My dad raised me, he and mum split up as he'd had repeated affairs so she left.
I found out by chance were my gran lived (mums mum) when I was 16 and plucked up the courage with friend to knock on the door. I was greeted with a huge warm welcome by my gran who rung my mum and said that I was there...we spoke a little then swapped addresses. She had lived a 10min walk from mine and dads house all my life she knew I would be around that area but had no idea that I was so close.
Anyway going off track a bit here...that was over 10 years ago now. I had hoped that as I was still young that we would be able to form some sort of relationship...not in each others pockets but in touch.
She will get in touch with me then I will not see her or hear from her for maybe 6 months to a year. My attempts at getting in touch with her are ignored and I always end up feeling foolish. I have written to her twice and asked were I stood and said that just popping up in my life unannounced and then dissappearing was difficult for me (why I do not know I'm a grown woman...it just gets me every time). To this she replys not to be stupid and that she'll always be there and she'll always be my mum and that if I want to contact her to contact her. So I do then I hear nothing and end up waiting. I don't understand why she says she'll come round/rings/email if she doesn't mean it.

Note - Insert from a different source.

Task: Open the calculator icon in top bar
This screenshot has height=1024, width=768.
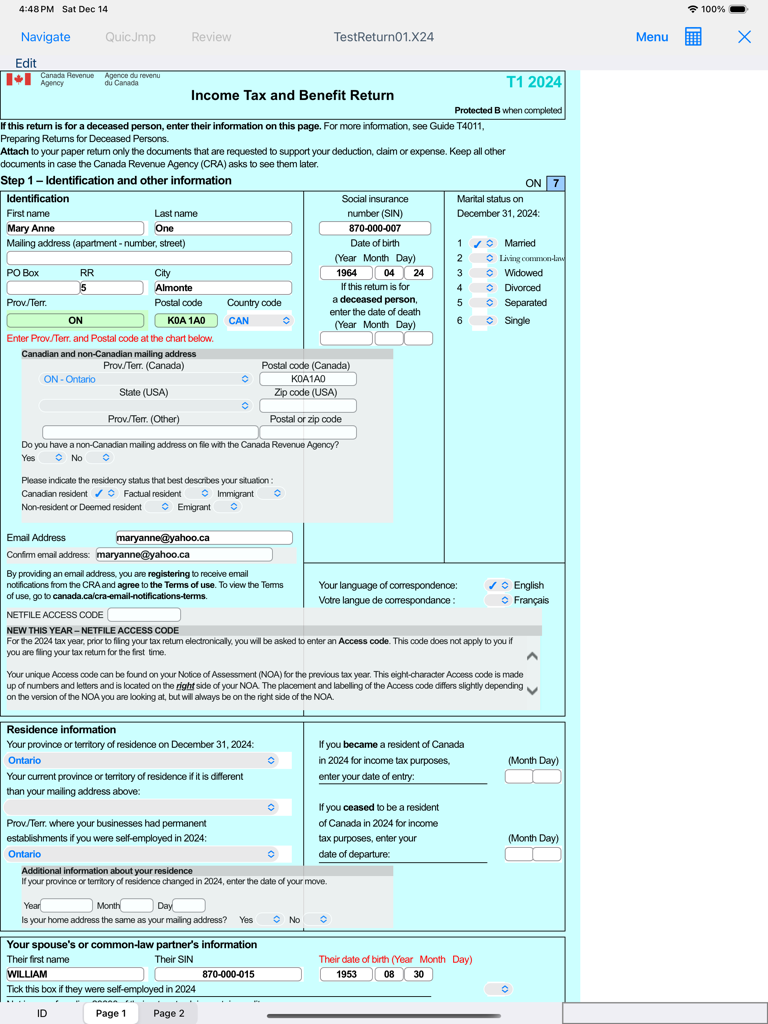Action: 693,37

I usually put it back of my mind and decide that its not a healthy situation and that I'm best out of it, then she'll contact me and the funny thing is I would love for her to be in my life so fall for what she says everytime.

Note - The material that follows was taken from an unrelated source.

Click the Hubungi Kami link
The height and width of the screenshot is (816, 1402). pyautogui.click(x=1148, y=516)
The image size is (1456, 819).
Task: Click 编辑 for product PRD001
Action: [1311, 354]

I haven't seen her for over a year she contacted me and asked for my email and photos for the kids to which I gave her, she also said that my sister was going to get married next year....I replied and asked if I could have my sisters address to post her a congratulations card and never heard from her again.
Again I decided to just leave it that I'm best to be not contact with her if everytime I end up disappointed and let down.

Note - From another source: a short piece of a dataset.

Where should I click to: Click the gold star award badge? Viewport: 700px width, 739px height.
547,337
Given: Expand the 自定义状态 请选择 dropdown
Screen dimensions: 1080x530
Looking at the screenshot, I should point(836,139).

Today I was at uni and saw my brother walk by me never even noticed me....I was dumbstruck but as I thought he was in durham uni I just walked away thinking it must be someone else. Curiosity got the best of me I went back and bumped into my mum (shes doing a degree at same place). She said she had seen me with friends but didn't want to embarass me (haven't seen my mum since last christmas) and that yes my brother had moved over here. She was pleasent but as usual took no notice of what I was saying in fact walked off during a conversation saying bye. I said goodbye to my brother who payed me no attention and turned his back.
AND again I'm back here not sure what to think about the whole thing wondering what it is about me that they don't like, wonder if they think that I'm some mad stalker woman (although I've contacted them only a handful of times this year all with no responses from themselves). I'm tired of it now I just want to be left now to get on with my life. If she doesn't want to be n my life then why keep contacting me?
I've so needed a mum over the years and there a times even now that I just wish I had a mum who I could say...'Oh mum I've had such a bad day' or something.
Sorry that this has been so long but its a huge thing in my life that I always try to ignore or rationalise and I just can't anymore...I don't know what to do, how to deal with this situation? I can't talk to her personally as she always brings someone with her without warning or cancels when asked specifically to meet her in neutral place to talk
Anybody been/going through something like this...any advice???